Time and time again, Darrow challenged the notion of "an eye for an eye": "If the state in which I live is not kinder, more humane, and more considerate than the mad act of these two boys, I am sorry I have lived so long." He went on to say: "I am pleading for the future; I am pleading for a time when hatred and cruelty will not control the hearts of men: when we can learn, by reason and judgment and understanding and faith, that all life is worth saving, and that mercy is the highest attribute of man."

This was American justice at its best. If Darrow were alive today, we can be sure he would have been at the forefront of challenging the Patriot Act, Guantànamo, Abu Ghraib, and extraordinary rendition. Yet, for all their deep problems, none of these controversial devices have yet yielded judicial death sentences.

Saddam's execution is on a different level altogether. If it goes ahead it will be the first time since the end of the cold war that a former head of state is executed as the result of a state-sanctioned judicial process: and executed, not by firing-squad, as is customary in Iraq for members of the officer corps, but hung as a common criminal.

Saddam was a bloodthirsty tyrant, and few could wish him freedom. However, according to almost all legal and human-rights experts, there was no fair trial. Before the trial began, the Iraqi government publicly declared Saddam guilty, and went on to remove judges who did not overtly support this belief, on one occasion precipitating the resignation of the entire defence team.
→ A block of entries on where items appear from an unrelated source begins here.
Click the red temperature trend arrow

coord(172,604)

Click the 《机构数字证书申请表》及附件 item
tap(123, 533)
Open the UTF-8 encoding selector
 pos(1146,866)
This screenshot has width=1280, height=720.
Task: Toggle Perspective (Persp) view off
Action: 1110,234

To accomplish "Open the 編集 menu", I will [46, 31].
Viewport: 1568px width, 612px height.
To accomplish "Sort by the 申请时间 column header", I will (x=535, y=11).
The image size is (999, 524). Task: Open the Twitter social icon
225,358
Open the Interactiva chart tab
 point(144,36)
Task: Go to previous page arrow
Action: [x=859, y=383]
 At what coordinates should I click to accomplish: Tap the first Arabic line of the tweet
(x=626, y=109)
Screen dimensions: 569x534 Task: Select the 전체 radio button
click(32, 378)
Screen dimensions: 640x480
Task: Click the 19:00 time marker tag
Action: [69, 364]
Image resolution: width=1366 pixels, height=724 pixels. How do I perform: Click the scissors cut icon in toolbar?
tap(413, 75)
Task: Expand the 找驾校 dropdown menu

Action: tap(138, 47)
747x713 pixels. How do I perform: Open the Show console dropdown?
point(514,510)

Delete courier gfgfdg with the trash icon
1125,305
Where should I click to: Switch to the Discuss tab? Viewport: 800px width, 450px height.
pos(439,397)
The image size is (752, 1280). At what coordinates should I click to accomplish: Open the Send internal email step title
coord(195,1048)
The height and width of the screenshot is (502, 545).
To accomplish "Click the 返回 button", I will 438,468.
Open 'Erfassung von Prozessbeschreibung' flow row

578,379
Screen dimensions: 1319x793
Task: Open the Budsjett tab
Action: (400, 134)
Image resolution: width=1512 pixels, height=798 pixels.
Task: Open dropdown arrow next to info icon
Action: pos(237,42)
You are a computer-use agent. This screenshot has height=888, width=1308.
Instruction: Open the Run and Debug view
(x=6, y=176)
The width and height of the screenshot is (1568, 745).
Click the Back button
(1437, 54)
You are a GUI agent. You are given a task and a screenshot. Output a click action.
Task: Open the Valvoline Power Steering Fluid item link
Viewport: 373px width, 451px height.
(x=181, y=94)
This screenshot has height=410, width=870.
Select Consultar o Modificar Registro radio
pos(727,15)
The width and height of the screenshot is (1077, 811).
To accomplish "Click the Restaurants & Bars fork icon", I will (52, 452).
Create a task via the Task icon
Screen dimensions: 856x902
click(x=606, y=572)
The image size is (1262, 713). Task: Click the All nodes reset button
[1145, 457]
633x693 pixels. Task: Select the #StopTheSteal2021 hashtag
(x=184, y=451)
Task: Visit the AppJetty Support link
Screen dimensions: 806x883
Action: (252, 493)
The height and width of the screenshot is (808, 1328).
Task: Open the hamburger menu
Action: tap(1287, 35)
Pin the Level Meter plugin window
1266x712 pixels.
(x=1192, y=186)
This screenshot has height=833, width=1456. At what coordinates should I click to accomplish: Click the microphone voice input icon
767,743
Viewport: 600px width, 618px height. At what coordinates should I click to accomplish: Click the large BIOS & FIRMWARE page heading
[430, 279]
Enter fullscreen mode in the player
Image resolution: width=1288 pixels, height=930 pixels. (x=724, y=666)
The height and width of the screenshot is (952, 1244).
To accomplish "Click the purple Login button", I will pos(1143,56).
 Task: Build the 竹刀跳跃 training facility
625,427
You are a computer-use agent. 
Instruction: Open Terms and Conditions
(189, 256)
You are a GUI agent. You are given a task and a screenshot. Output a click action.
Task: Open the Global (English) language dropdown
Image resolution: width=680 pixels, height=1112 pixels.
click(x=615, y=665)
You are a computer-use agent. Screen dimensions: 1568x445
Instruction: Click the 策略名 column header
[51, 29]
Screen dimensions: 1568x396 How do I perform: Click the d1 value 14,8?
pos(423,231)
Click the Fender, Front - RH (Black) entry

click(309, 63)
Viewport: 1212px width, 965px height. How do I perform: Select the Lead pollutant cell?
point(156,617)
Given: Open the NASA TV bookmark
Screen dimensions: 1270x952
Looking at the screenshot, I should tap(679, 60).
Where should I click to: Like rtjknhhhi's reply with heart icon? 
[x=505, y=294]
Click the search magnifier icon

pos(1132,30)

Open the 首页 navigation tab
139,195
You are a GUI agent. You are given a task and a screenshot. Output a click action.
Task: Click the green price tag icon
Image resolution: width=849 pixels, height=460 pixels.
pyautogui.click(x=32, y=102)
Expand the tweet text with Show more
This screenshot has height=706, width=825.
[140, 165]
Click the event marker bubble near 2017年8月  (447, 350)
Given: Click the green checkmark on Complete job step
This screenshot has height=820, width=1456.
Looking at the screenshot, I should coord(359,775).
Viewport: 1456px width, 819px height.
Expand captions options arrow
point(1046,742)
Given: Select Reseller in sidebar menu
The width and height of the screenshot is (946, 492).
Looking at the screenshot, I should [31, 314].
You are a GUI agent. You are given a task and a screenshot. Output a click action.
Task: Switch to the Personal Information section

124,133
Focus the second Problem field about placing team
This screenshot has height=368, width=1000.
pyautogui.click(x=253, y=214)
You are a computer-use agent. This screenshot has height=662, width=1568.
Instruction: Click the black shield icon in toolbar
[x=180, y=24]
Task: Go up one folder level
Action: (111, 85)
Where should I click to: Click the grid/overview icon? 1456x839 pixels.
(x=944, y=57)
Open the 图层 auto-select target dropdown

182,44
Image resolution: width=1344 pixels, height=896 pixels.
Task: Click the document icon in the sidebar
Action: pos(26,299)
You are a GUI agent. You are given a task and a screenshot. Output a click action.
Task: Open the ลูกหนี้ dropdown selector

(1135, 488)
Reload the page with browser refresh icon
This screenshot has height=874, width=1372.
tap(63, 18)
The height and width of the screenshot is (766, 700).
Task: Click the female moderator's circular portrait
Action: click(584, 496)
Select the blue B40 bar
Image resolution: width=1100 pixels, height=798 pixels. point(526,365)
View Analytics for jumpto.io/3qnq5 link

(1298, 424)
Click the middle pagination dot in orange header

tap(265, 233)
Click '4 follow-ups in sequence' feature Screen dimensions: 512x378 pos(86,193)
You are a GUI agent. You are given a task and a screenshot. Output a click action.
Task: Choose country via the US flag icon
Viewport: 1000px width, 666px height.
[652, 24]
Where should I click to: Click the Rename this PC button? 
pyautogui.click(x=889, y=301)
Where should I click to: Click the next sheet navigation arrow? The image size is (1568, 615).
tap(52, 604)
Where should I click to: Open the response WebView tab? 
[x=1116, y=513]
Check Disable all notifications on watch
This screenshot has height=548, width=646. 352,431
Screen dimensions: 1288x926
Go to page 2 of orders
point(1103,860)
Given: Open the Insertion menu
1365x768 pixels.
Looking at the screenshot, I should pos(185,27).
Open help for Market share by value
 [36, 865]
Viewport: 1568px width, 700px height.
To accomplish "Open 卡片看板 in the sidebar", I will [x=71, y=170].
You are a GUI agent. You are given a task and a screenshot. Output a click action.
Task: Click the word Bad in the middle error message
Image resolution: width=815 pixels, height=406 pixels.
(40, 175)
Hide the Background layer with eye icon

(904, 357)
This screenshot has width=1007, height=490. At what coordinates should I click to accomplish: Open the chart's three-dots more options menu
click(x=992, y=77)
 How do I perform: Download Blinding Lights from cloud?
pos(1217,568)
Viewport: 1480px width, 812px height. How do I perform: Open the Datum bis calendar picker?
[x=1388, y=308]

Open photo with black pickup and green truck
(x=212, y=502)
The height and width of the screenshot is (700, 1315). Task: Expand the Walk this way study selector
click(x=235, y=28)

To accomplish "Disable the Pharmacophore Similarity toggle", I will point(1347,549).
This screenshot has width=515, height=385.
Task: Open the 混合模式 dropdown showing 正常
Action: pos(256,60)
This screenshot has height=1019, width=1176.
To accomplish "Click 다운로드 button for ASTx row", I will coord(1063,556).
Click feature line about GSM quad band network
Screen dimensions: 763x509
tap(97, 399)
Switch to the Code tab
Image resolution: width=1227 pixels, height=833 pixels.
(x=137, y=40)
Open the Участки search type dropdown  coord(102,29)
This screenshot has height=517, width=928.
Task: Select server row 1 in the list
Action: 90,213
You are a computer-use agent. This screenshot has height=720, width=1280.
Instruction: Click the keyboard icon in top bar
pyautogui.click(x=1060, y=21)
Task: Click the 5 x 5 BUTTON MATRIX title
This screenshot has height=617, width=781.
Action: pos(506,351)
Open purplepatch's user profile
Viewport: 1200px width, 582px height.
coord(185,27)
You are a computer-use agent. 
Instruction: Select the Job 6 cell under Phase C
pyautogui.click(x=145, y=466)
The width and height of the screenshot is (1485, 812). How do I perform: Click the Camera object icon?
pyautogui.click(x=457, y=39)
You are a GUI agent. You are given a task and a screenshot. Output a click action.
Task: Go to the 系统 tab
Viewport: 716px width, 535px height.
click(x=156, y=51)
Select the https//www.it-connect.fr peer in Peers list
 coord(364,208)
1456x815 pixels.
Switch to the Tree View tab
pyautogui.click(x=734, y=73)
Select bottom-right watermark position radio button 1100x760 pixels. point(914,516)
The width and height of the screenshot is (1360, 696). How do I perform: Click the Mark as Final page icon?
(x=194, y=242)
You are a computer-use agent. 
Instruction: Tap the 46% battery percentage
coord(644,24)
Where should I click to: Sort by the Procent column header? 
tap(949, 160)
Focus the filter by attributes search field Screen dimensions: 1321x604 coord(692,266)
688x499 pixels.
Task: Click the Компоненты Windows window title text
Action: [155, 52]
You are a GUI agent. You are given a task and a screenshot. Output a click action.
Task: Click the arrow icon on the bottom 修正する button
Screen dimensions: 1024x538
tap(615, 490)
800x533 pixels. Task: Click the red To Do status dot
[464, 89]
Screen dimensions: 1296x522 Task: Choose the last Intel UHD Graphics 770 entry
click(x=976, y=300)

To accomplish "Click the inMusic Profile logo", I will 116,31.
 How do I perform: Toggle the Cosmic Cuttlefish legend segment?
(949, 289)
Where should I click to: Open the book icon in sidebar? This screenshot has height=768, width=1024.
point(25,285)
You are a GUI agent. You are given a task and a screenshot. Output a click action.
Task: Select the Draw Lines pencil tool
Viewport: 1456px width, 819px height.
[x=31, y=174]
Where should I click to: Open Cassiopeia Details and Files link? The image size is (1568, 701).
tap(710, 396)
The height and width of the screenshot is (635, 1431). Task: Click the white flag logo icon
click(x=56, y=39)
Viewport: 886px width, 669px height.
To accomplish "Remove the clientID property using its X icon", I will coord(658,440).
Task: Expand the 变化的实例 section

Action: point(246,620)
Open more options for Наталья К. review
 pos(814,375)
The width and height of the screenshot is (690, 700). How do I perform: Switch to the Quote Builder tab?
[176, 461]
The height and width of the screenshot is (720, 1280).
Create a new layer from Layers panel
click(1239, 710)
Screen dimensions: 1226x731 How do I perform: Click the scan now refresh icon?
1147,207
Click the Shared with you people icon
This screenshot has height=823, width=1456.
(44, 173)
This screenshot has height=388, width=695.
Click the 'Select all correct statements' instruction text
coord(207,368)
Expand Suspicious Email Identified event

Saddam's chief defence lawyer, Khamis al-Obaidi, a prominent Sunni public figure, was abducted, tortured and murdered by men claiming to be from the interior ministry.

Human Rights Watch has observed: "The government has not only interfered with the court's independence, but greatly undermined the court's own appearance of neutrality and objectivity. The transfer of the judge sends a chilling message to all judges: tow the line or risk removal." Can such a flawed process really be justification for the ultimate penalty?

Vengeance or justice?

Beyond that, westerners must take a hard look at what the consequences of Saddam's death might be. Are we sure that it will calm violence in Iraq and the region? Will it persuade anyone to put down their guns? Might it not, rather, harden the insurgency to take further retaliation against what might be seen as the ultimate symbol of the occupier's power, and the ultimate humiliation of smashed sovereignty?

Some are claiming that the Bush administration has influenced this trial at every stage, right up to and including the timing of the sentencing, in an effort to manipulate American public opinion to keep it in power. Whether or not this theory is true, it is widely believed. Democrats could now help Washington restore some of its lost legitimacy by joining the international call for clemency. If Americans were to unite behind such a call, it could have a transformative effect, not only within Iraq, but across the region.

The US intervention in Iraq has been presented by George W Bush and his principal ally Tony Blair as about values: offering the Iraqi people, and the entire middle east, the opportunity to embrace the values that underpin democratic civilisations. Those values, for the vast majority of democratic countries, including Britain and all other members of the European Union, include a firm and absolute rejection of the death penalty.

If America stands apart now, and allows Saddam to go to the gallows unchallenged, it sends a signal to the entire world that the US prefers to remain isolated from those who should be its closest allies and friends, and that the prevailing philosophy of its new "bipartisan" government is likely to continue as one of vengeance rather than justice and reconciliation.

If, however, America joins with its allies to petition for transmission of the sentence to one of life imprisonment, it would send the clearest possible signal to the world that a page in American history has been turned, and that an aberrant and damaging chapter may be drawing to a close.